I have had numerous opportunities to see the Clovis High School band perform, but I rarely got to enjoy it as much as I did Monday night.

It's easy to appreciate something when you aren't busy compiling football stats.

Though I didn't interact with the kids Monday nearly as much as the adult coaches — many of whom I've known for years — I found them to be talented, hard-working and generally enthusiastic about what they do in visual and aural terms.

The interaction made me think … what if that was the path I had taken during high school? I did band from fifth-grade through my freshman year of high school, and decided to leave it because A) I had the fine arts credit I needed for graduation, B) There were other classes I wanted to take seventh hour and C) Band always felt like an option to me, and never a priority.

I wonder how things could have changed if band was the priority. I also think of it every time a song from the '80s comes on the radio and it reminds me of high school pep band. "Talking in Your Sleep," "Sweet Child of Mine" and "Wild Wild West" will always sound better coming from a brass section.

But context matters. Had I gone all in on band, I would not have the same path as the kids of Clovis High School. I lived in a town of about 1,600 people, compared to 38,000 for Clovis. I attended a high school with a population of 240 — about two-thirds the size of CHS' 2012 graduating class.

There weren't many businesses to sponsor us, and there just weren't a lot of people to buy raffle tickets or pledge to march-a-thons. I can assure you no sales pitch works when you're selling door-to-door for your school, and a classmate answers the door. Less money, less travel, less memories.

Also, having fewer students means you're not going to have a band of 100-plus members like CHS. Most seasons saw our band include about three dozen kids who loved music, but often couldn't play at school functions because the first trumpet was the first-string quarterback and the drumline was the offensive line.

That wasn't too much of a concern for me, as I was never athletically gifted.
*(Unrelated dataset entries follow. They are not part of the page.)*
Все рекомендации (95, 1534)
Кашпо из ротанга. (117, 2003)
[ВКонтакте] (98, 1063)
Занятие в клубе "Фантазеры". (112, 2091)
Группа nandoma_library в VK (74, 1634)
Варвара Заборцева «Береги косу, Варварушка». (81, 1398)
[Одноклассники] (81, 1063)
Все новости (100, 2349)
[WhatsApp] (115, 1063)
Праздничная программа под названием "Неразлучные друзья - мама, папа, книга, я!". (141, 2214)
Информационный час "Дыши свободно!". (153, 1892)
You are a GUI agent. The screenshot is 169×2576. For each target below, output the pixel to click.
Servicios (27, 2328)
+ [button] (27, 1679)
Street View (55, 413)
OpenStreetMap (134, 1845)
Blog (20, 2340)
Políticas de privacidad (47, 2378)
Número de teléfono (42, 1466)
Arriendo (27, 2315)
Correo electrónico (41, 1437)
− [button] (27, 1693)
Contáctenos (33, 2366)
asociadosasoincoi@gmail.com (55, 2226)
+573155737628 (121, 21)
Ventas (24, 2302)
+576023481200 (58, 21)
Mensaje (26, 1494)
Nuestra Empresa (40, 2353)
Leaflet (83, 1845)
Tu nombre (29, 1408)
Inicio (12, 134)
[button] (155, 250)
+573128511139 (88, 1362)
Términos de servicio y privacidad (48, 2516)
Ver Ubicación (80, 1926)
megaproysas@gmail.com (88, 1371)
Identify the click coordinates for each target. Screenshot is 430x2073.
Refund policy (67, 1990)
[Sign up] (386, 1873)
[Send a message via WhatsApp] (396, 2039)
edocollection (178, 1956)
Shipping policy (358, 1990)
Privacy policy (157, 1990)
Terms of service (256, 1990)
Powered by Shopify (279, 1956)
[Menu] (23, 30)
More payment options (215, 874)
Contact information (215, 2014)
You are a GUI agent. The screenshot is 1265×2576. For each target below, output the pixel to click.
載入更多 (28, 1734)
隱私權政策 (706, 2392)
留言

But being in band would have changed a few things for me.

  • I still would have competed in speech and drama, though I might have had to leave events before the awards ceremony to make band functions. That down time is where I got to know some of my best high school friends.
  • Band was our seventh-period class. With that hour free, I was able to take other courses. Some weren't too fulfilling, like the class about work taught by the teacher who built the curriculum with her material from home economics classes. Some were more enlightening, like the creative writing class where I wrote 100 poems over a weekend when others turned in about 20. I might have learned how to play more of Dave Brubeck's stuff, but I might never have ended up in writing.

I guess the biggest change would be that instead of writing a column about how I could have been a musician, I could have instead penned a song about how I should have been a columnist.

I bet it would have sounded like an '80s song.